Der Einsatz des Staatstrojaners soll vor allem möglich sein, wenn eine schwere staatsgefährdende Straftat vorliegt. “Dass der Entwurf diese Voraussetzung vorsieht, ist vor dem Hintergrund der in Deutschland wichtigen strikten Trennung von Polizei und Nachrichtendiensten ein Problem”, schreibt Konstantin Kuhle von der FDP, “denn bei einem solchen Delikt müssten eigentlich Polizei und Gerichte tätig werden und nicht der Inlandsnachrichtendienst.” Die Ausweitung des Staatstrojaners auf den Inlandsnachrichtendienst berge also die Gefahr, dass die Trennung zwischen Polizei und Nachrichtendiensten immer weiter verwässert werde, sagt der innenpolitische Sprecher der FDP-Bundestagsfraktion.

Es falle schwer, einzeln aufzulisten, was an diesem Gesetzespaket zu kritisieren sei, sagt Ulla Jelpke, innenpolitische Sprecherin der Linken: “Das ganze Paket ist ein Katalog Orwellscher Fantasien.”

Auch die Pläne von Horst Seehofer, zukünftig Kinder in den Dateien des Verfassungsschutz zu erfassen, kritisieren SPD, Grüne und Linke.
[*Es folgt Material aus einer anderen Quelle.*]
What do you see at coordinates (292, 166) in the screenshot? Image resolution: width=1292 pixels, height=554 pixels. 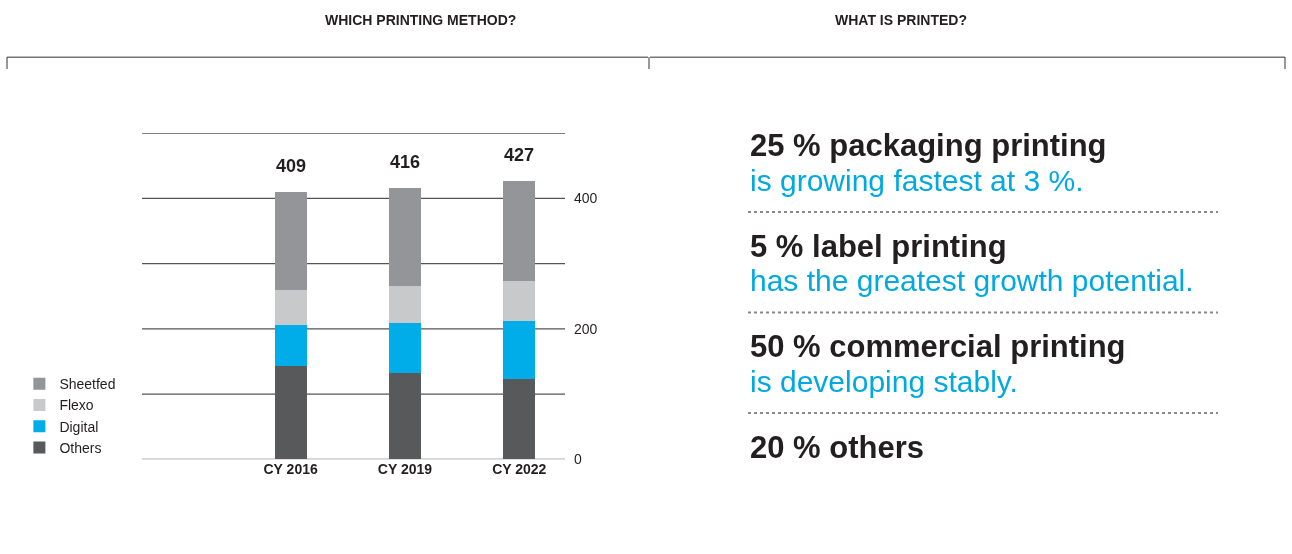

Was dazu im Entwurf stehe, sei rechtsstaatlich höchst fragwürdig, sagt etwa von Notz: “Kinder stehen aus gutem Grund unter besonderem verfassungsrechtlichen Schutz.” Auch Burkhard Lischke stellt klar: “Eine Überwachung von unter 14-jährigen Kindern wird es mit der SPD nicht geben.”

Konstantin Kuhle weist derweil daraufhin, dass eine Speicherung der Daten Minderjähriger nach Paragraf 11 des Bundesverfassungsschutzgesetzes bereits möglich ist – in den Dateien des Inlandsnachrichtendienstes bei Minderjährigen über 14 Jahren und lediglich in der jeweiligen Akte sogar bei Minderjährigen unter 14 Jahren. “Vor diesem Hintergrund schießt der Entwurf über das Ziel hinaus, wenn es eine generelle Speicherung von Minderjährigen erlauben will”, sagt Kuhle. Stattdessen müssten die Jugendämter gestärkt werden. Ähnlich sieht es Ulla Jelpke: “Sofern es sich um Kinder handelt, die von ihren Eltern ins Einflussgebiet des ‘Islamischen Staates’ gebracht worden waren, brauchen die womöglich sozialtherapeutische Unterstützung, aber ganz bestimmt keinen Aufpasser vom Geheimdienst.”